** Document passage **

★ ★ ★ ★

A good friend came down with COVID-19 this week and is recovering at home, reminding all of us that, even with dropping numbers of deaths and hospitalizations, the virus remains a serious threat.
Floyd County reported three new cases in Thursday’s daily report from the Virginia Department of Health, bringing the total of cases in our locality to 3,046 with 50 deaths. Medical experts tell us that the total of infections of lower than it really should be because of those who use home test kits to discover they have the virus but never report it to their doctor unless they have symptoms.
President Joe Biden told our allies that the pandemic is “effectively over” last week, a statement that brought howls of protests from his own White House advisors, who say the spread of infections continues, along with the threat. The president later “amended” his remarks to say a threat continues.
Virginia reporter 1,641 new cases Thursday, a normal rate in recent weeks, bringing the total reported cases to 2,078,555. Hospitalizations appear to be dropping with 40 new cases throughout the Commonwealth for a total now of 56,011 since the pandemic began.
In adjoining Montgomery County, 26 new cases brought its total to 23,008. The city of Radford had 4 new cases and a total of 5,819. Our neighbor to the northeast, Roanoke city/county of 64 new cases and a total of over 52,000 reported cases. Salem added three new infections with 6,726 total.
Nationwide, the Centers for Disease Control says new daily cases have dropped 22% so far this month with deaths down 14%. The United States had 55,954 new cases Thursday with 419 deaths.
COVID-19 has 13 “supplemental variants” of the virus with Omicron, the latest, continuing to evolve into variants of its own. Omicron attacks most seriously those without weakened immune systems and less than a full load of vaccine shots.
The third “booster” is now being administered in the U.S. at pharmacies, hospitals, and state health agencies. In Floyd County, appointments are available at the Virginia Department of Health office and local pharmacies.

★ ★ ★ ★

Pixel coordinate grounding data:
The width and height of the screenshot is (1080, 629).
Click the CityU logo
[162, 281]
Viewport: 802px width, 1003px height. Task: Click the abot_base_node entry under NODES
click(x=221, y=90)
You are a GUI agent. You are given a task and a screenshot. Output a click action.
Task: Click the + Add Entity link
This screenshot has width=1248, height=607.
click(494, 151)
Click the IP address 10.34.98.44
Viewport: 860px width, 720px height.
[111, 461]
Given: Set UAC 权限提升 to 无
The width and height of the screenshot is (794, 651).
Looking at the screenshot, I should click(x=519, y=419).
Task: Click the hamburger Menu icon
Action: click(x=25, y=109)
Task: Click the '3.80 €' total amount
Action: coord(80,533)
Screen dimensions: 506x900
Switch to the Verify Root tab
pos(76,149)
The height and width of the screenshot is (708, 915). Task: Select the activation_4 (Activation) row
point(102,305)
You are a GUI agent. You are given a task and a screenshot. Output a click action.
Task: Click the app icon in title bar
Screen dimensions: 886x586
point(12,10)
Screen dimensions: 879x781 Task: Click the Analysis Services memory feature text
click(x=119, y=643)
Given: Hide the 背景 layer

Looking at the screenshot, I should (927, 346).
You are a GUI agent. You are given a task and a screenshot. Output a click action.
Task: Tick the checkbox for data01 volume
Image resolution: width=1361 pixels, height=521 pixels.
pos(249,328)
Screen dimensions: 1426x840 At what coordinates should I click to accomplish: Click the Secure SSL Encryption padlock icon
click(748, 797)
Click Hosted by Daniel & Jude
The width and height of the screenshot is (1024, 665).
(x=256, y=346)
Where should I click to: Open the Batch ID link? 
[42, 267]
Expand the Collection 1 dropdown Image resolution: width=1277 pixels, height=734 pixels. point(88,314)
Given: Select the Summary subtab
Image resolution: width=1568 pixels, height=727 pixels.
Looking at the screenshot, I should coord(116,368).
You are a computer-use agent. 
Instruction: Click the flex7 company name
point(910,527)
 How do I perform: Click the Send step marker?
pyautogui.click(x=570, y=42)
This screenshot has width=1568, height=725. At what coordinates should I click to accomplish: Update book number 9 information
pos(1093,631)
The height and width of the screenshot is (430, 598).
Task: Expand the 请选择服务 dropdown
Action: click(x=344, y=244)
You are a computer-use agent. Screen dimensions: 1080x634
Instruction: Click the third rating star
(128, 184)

★ ★ ★ ★

** What to work on **
1. Using the COVID-19 report, decide whether each statement agrees with it. Give yes or no for each, along with the deciding words from the report, quoted exactly. (a) Floyd County's case total reached 3,046, with 50 deaths. (b) Montgomery County added 26 new cases. (c) The Centers for Disease Control says deaths have dropped 22% so far this month.
2. Translate this sentence from the COVID-19 report into Spanish: "The third “booster” is now being administered in the U.S. at pharmacies, hospitals, and state health agencies."
3. Extend the COVID-19 report with a few more sentences in the same local-news voice, starting after its final sentence.

** Answers to each task **
1.
(a) Yes: "bringing the total of cases in our locality to 3,046 with 50 deaths"
(b) Yes: "In adjoining Montgomery County, 26 new cases brought its total to 23,008."
(c) No: "new daily cases have dropped 22% so far this month with deaths down 14%"

2. La tercera dosis de “refuerzo” se está administrando ahora en EE. UU. en farmacias, hospitales y agencias estatales de salud.

3.
“The genetic innovations seen in Omicron were far more profound as if it was a new species rather than just a new strain,” Darren Martin, a virologist at the University of Cape Town, tells the New York Times.
But it soon became clear that the name “Omicron” hid a complex reality. After the original Omicron virus evolved in the fall of 2021, its descendants split into at least five branches, known as BA.1 through BA.5.
Over the next few months, the subvariants took turns rising to dominance. BA.1 went first, but it was soon outcompeted by BA.2. Each one was distinct enough from the others to evade some of the immunity of its predecessors. By this summer, BA.5 was on the rise.
The U.S. Food and Drug Administration responded by inviting vaccine makers to produce booster shots that included a BA.5 protein along with one from the original version of the virus. Those boosters are now rolling out to the public, at a time when BA.5 is causing 85 percent of all Covid cases in the United States.
But BA.5 could be fading in the rearview mirror by winter, scientists said. Omicron has continued to evolve — likely by sometimes jumping among hosts, and sometimes hiding for months in one of them.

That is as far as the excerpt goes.